Okay, that’s just annoying. Apparently, reporters are not welcome at the photo op — even reporters who just want to sit quietly at the back, maybe snap a picture with their berry, and describe the pre-meeting atmosphere. But it’s not worth picking a fight with the organizers, so I’ve retreated to the courtyard between the main lobby and the filing room to figure out my next move. Which will probably be towards a cab, since there’s nothing happening here until the meeting wraps up at 3:20pm, at least as far as the official schedule goes.
Alright, after returning to the filing room to find trays of sandwiches waiting for the working press, I’m feeling slightly less murderous towards the very idea of Confederation, which is probably for the best.

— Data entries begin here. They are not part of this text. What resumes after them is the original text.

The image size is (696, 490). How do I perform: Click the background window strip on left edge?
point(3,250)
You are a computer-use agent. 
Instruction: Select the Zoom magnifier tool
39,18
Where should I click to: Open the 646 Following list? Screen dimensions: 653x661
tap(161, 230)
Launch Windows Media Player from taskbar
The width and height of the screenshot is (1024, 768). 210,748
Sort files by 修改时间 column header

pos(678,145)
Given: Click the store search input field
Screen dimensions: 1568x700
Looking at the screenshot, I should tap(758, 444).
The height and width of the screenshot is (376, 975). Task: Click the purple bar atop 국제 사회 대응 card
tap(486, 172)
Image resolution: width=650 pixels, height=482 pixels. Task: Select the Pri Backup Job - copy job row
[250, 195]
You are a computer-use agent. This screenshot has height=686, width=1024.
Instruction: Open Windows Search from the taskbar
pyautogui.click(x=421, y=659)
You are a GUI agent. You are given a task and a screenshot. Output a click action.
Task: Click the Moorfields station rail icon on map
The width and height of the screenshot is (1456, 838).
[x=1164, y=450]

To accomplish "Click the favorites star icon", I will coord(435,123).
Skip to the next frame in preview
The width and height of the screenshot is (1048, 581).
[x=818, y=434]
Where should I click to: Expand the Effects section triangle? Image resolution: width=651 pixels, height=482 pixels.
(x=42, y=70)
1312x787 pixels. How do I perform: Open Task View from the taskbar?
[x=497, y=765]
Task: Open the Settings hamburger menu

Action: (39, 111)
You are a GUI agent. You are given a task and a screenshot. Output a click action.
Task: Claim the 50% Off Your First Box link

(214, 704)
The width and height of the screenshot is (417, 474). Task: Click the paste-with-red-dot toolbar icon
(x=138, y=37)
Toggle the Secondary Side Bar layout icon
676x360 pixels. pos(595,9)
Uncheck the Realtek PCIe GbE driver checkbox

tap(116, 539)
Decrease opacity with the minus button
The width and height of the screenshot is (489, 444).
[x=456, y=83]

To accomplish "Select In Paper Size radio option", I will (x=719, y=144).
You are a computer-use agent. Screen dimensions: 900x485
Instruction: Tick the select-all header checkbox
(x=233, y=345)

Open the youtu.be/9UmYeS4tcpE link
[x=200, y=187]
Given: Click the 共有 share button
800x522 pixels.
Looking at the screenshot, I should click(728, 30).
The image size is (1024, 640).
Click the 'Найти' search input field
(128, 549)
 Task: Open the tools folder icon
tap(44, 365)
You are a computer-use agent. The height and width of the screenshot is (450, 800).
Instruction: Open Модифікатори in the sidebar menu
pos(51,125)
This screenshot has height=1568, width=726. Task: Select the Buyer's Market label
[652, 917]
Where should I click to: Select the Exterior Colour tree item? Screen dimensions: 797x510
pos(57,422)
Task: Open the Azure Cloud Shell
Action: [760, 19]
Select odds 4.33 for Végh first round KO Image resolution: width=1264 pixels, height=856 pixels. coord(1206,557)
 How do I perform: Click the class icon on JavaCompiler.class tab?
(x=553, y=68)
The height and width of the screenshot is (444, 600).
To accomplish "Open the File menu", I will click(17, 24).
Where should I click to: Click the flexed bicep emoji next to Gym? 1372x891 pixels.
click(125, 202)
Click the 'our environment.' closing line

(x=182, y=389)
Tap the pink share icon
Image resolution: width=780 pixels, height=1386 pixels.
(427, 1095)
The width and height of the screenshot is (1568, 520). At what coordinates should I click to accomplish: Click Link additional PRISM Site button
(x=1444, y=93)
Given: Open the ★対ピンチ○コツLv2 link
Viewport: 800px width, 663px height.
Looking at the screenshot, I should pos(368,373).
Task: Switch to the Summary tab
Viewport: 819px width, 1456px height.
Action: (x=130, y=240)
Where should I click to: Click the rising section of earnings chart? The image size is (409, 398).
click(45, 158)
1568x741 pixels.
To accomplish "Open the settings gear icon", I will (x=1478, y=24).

I’m going to stick it out here at City Hall for the full three hours even though there’s nothing officially going on — there’s always the chance you can catch members of a provincial delegation in a candid motion while they’re out for a smoke. This venue is designed to keep all of us distinctly separate – not just the media from the official participants, but the media from each other: the print reporters are confined to the (admittedly well equipped) basement while the electronic reporters get to be upstairs, which is considerably. closer to the action. I wonder if they have better sandwiches too. Remind me to investigate that.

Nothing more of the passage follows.